Trion — Teenager Nick Osley and his grandmother, mom and two little brothers to drop a friend off Monday when they came upon a closed and flooded road in this northwest Georgia town, in the shadow of Lookout Mountain.
The two teenage boys saw a Jeep in the water and jumped out of the pick-up truck they were riding in, wondering if anyone was in the vehicle or if they could help. That’s when the current from the nearby Chattooga River swept them away, said Eddie Stroup, an investigator with the Chattooga County Sheriff’s Office.
Osley, 14, of Summerville, drowned. His friend, Tyler Gordy, 15, survived.
Residents of Trion mourned Nick, even as they wondered what awaited them as they returned to their flooded apartments Tuesday.
“Material things, you can replace those, but you can’t replace a life,” said Tammy Ford, who fled her downtown Trion apartment with her grandsons as floodwater approached Monday morning.
“My heart goes out to that family,” Ford said.
Water overflowed the 20-foot levee in Trion, flooding the town center, including the police department, school board, city hall, a series of apartments and a neighborhood of two dozen homes known as “Frog Town.”
Sandra Collins heard the police knock on her Trion apartment at dawn. “The told us the water’s coming,” she said.

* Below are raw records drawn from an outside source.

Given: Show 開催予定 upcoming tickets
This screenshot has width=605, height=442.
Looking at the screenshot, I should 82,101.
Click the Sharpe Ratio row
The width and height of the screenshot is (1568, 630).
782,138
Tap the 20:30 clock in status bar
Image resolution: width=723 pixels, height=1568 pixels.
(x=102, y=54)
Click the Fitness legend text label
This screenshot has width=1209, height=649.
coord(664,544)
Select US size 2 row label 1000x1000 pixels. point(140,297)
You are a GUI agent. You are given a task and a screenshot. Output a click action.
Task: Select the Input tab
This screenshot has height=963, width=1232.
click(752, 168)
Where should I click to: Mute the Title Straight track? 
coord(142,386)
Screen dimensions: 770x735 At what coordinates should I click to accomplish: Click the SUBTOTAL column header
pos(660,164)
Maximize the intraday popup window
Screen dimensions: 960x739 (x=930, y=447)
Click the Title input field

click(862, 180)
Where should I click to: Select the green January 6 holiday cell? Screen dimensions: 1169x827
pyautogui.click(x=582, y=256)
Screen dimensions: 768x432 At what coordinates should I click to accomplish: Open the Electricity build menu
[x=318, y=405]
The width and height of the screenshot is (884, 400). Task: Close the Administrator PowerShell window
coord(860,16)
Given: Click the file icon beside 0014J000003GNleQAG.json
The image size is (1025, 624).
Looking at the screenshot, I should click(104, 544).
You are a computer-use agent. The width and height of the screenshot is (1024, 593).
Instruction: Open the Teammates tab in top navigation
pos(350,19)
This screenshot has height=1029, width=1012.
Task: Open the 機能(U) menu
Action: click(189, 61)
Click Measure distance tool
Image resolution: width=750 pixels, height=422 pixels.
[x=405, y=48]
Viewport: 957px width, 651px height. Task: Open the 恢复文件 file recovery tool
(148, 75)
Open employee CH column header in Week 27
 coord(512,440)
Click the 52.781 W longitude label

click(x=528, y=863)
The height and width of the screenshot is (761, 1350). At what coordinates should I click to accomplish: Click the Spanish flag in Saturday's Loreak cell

Collins, 22, and her husband, Jesse, 25, grabbed their three children and ran out the door. The water eventually reached waist high in her apartment and ruin the new cherry wood dining table and chairs her mother-in-law just gave her.
Water continued to overflow the levee for about 12 hours, stopping later Monday afternoon, said Jason Winters, Sole Commissioner of Chattooga County.
“It was just a massive amount of water,” he said.
Winters arrived at the school board early Monday morning to help the school superintendent put personnel papers and filing cabinets on top of desks. But in a matter of 45 minutes the water had overflowed a shorter levee, and a four-block area was inundated.
Winters and others quickly left in water up to their chest.
Police evacuated about 250 to 300 families and 59 people stayed overnight at a nearby Red Cross shelter in Summerville. The shelter fed about 100 people Tuesday who now must start to look for new homes.
It’s not the first time the town flooded. In 1990 the river also overflowed the levee.
What’s strange, residents say, is that during that flood, another man, who had left his car at that same spot in the road where the two teenage boys saw the Jeep, was swept away too.
The road cuts through a large corn field. On Monday Osley and Gordy struggled in the flooded corn field, with water covering eight-foot-high stalks, Stroup said. The current from the overflowing river moved the water quickly, even through the field.
A rescue worker jumped in and swam 20 yards to grab Gordy. Witnesses said Osley bobbed up and down and wasn’t seen again.
After an all night search, with boats and bright lights, rescuers found Osley Tuesday morning, when the water had receded, about 60 feet from where he had left the road, Winters said.
“The guys did everything they could,” Winters said.